EXTRACTED ENTRIES:

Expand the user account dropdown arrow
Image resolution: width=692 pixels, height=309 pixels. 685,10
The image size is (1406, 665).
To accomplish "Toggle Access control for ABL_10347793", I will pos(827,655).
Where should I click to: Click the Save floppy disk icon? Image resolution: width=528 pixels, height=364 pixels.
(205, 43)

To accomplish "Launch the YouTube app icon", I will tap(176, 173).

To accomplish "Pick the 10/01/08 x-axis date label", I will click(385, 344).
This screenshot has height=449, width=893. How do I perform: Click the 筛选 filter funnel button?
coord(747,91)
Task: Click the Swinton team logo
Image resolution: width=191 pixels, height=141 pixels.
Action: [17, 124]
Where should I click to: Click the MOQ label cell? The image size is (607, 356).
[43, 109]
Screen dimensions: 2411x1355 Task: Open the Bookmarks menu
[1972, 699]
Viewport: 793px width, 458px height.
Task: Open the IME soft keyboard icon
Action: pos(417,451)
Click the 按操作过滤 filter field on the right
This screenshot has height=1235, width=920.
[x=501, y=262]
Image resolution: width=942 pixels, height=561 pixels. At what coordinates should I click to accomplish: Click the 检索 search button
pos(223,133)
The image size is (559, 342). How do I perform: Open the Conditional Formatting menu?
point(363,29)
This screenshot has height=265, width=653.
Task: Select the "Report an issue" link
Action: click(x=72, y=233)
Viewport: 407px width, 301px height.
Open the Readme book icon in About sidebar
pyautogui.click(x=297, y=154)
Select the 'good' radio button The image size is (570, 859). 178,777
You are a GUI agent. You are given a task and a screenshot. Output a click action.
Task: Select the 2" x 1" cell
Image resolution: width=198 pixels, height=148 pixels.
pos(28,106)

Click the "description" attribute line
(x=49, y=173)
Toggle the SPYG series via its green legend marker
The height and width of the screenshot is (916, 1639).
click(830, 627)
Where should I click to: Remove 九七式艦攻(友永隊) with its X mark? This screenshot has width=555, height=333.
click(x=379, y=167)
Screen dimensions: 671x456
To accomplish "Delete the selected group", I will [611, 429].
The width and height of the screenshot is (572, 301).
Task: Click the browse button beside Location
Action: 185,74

THE TASK: Update the listing from its first line through the line containing "Select the 'good'", changing "Where should I click to" to "Where do I click to" and leaving everything else as it is. Give only those lines.

RESULT OF THIS EXERCISE:
Expand the user account dropdown arrow
Image resolution: width=692 pixels, height=309 pixels. 685,10
The image size is (1406, 665).
To accomplish "Toggle Access control for ABL_10347793", I will pos(827,655).
Where do I click to: Click the Save floppy disk icon? Image resolution: width=528 pixels, height=364 pixels.
(205, 43)

To accomplish "Launch the YouTube app icon", I will tap(176, 173).

To accomplish "Pick the 10/01/08 x-axis date label", I will click(385, 344).
This screenshot has height=449, width=893. How do I perform: Click the 筛选 filter funnel button?
coord(747,91)
Task: Click the Swinton team logo
Image resolution: width=191 pixels, height=141 pixels.
Action: [17, 124]
Where do I click to: Click the MOQ label cell? The image size is (607, 356).
[43, 109]
Screen dimensions: 2411x1355 Task: Open the Bookmarks menu
[1972, 699]
Viewport: 793px width, 458px height.
Task: Open the IME soft keyboard icon
Action: pos(417,451)
Click the 按操作过滤 filter field on the right
This screenshot has height=1235, width=920.
[x=501, y=262]
Image resolution: width=942 pixels, height=561 pixels. At what coordinates should I click to accomplish: Click the 检索 search button
pos(223,133)
The image size is (559, 342). How do I perform: Open the Conditional Formatting menu?
point(363,29)
This screenshot has height=265, width=653.
Task: Select the "Report an issue" link
Action: click(x=72, y=233)
Viewport: 407px width, 301px height.
Open the Readme book icon in About sidebar
pyautogui.click(x=297, y=154)
Select the 'good' radio button The image size is (570, 859). 178,777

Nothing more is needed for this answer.